I started the carb up fri afternooon untill late fri night and i didn't look bloated sat morning like i had the week before (even tho i had gained 9lbs due to water/glycogen) muscles were also looking full and hard, thats what you want from the carb up.

As for foods i have found these to be the best, low fat simple carbs (after liturally hours of checking labels in morrisons)

Raisin & cinnemon bagels

soreen

orange fruit loaf

raison & lemon pancakes, 0.5g of fat per pancake!!!!

white bread

meringue

fat free vanilla yog

muller rice

cereal like, bran flake/wheetabx/honey clusters.
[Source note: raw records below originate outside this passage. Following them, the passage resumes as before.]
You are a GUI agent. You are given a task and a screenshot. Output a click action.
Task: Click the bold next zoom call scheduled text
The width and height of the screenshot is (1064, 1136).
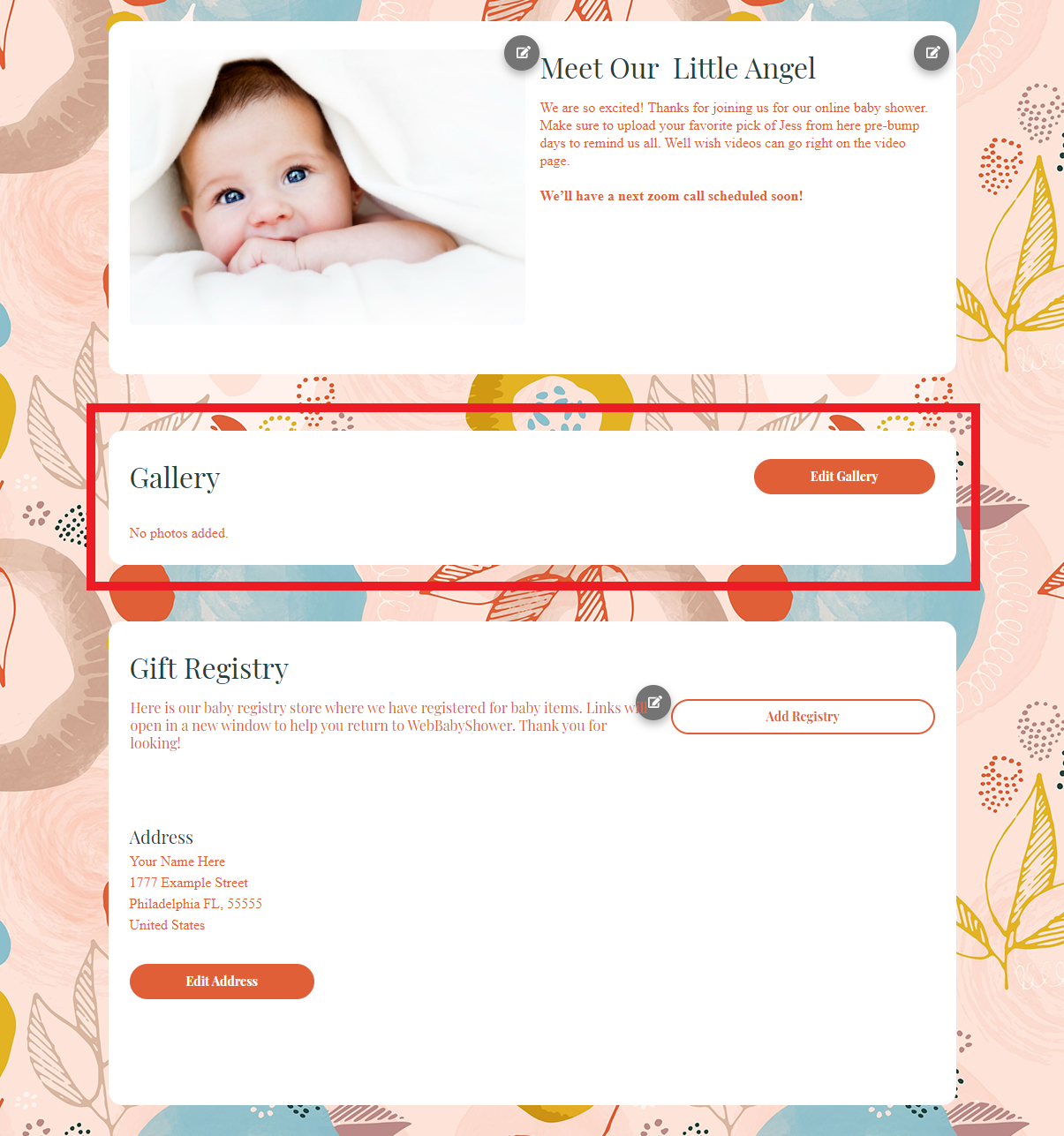pyautogui.click(x=671, y=196)
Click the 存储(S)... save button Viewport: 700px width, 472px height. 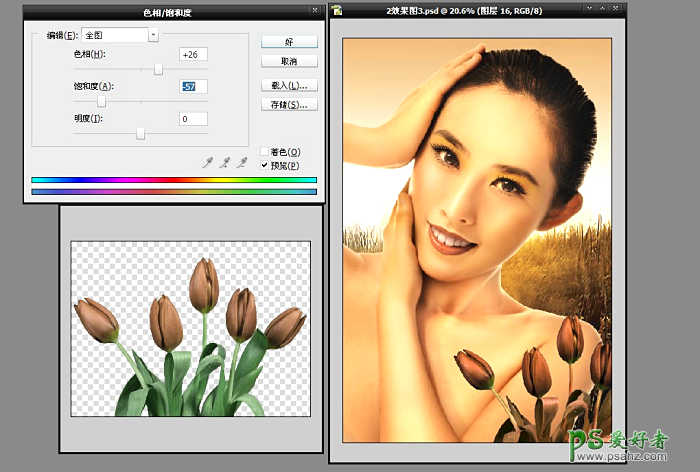288,104
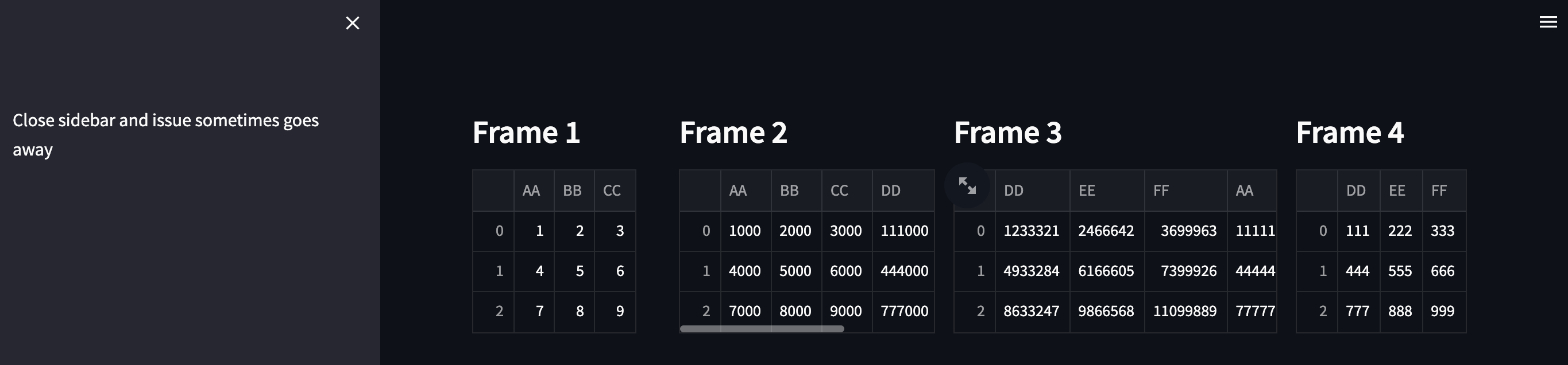Click the cell containing 11111 in Frame 3
This screenshot has height=365, width=1568.
(1255, 231)
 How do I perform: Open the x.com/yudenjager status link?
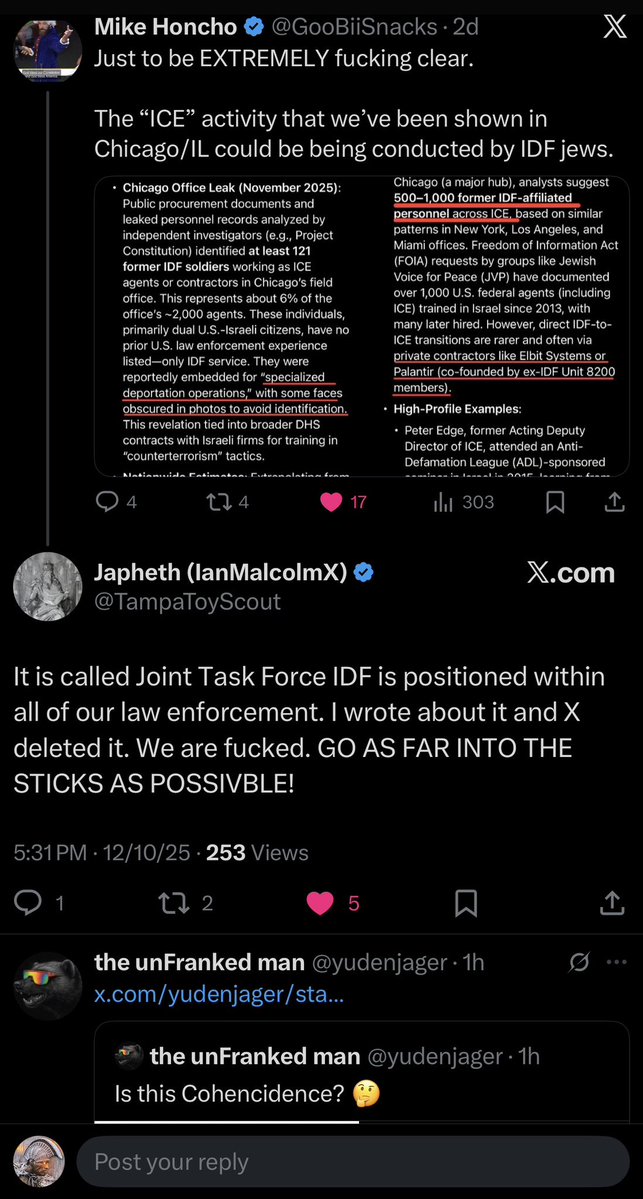[218, 995]
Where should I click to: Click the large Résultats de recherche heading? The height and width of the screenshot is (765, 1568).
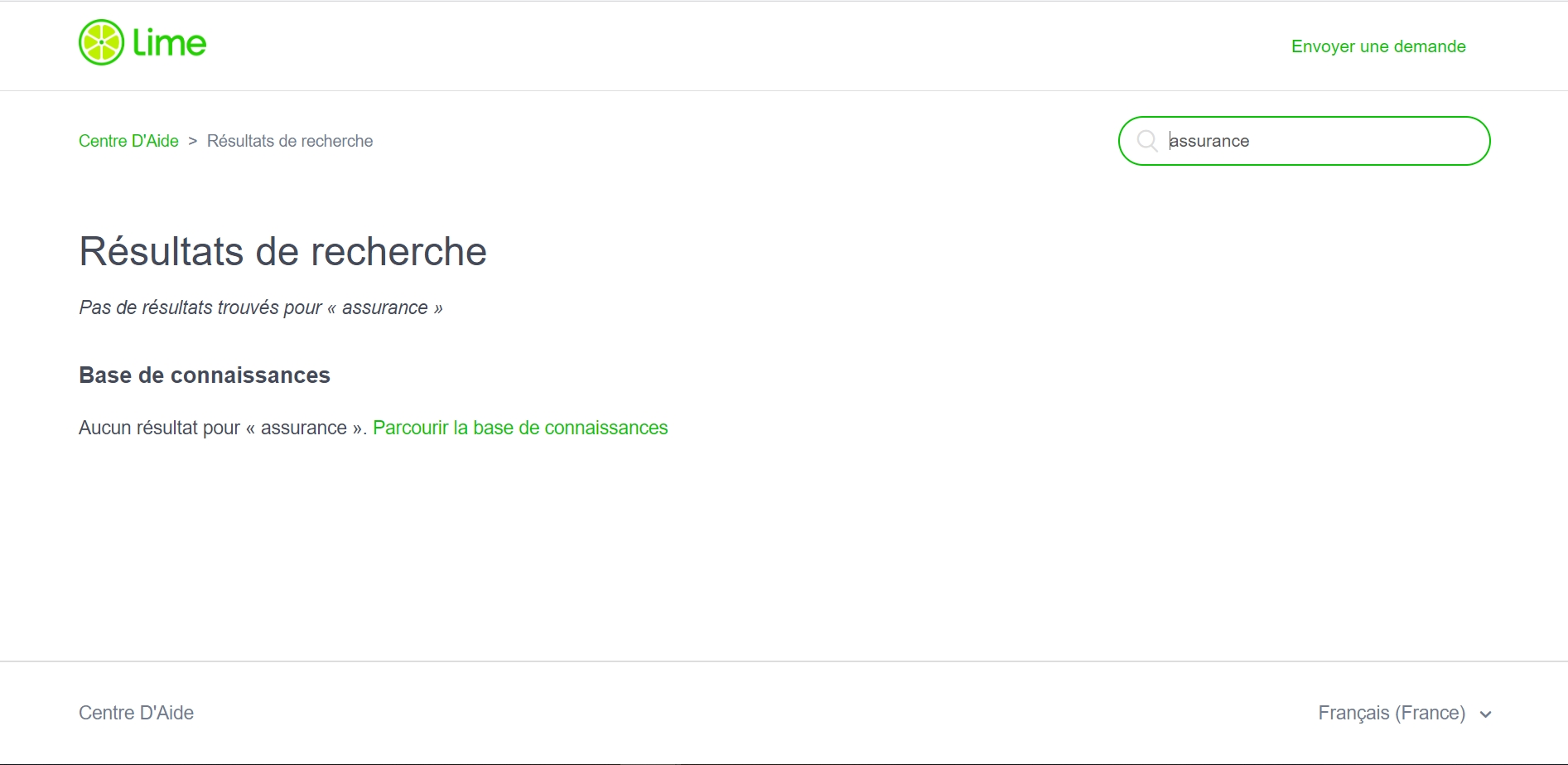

I use vanilla yog instead of milk

jelly

sweets

popcorn

maple syrup/jam/golden syrup

I start my carb up with a banana/apple 1-2 hours before working out, then use 60g of dextrose/30g whey straight after working out. I then eat every 2 hours like (ausbuilt) suggested. I have a bagel/4 slice of soreen/3 pancakes and cover with jam/syrup n a whey as a meal.

I find after a few meals of carbs i crave real food so will have a jacket potato/tuna/beans or bagel/beans egg/egg whites, this also stops me from feeling sick and allows me to carry on eating lol. I also have less water during my carbup too.


----------



## lifter69 (Apr 25, 2011)

thanks mate.. thats pretty much answered everythin i was unsure of.is there any other meals you have come up with on a refeed.. just after variety for future reference aswell.thanks


----------



## s3_abv (Feb 10, 2010)

Just use the foods listed to get your carb amount. It's all tasty grub so just mix it up and enjoy it!!!


----------



## standardflexer (Jul 16, 2008)

Any more foods to add to the refeed list mate, thanks for the first lot


----------



## s3_abv (Feb 10, 2010)

My fave carb up foods are in the posts below bud, dextrose is good too.

Just keep fat low and carbs high. I've lost the love with keto as it's leaving me bloated and have gone back to low carb.............


----------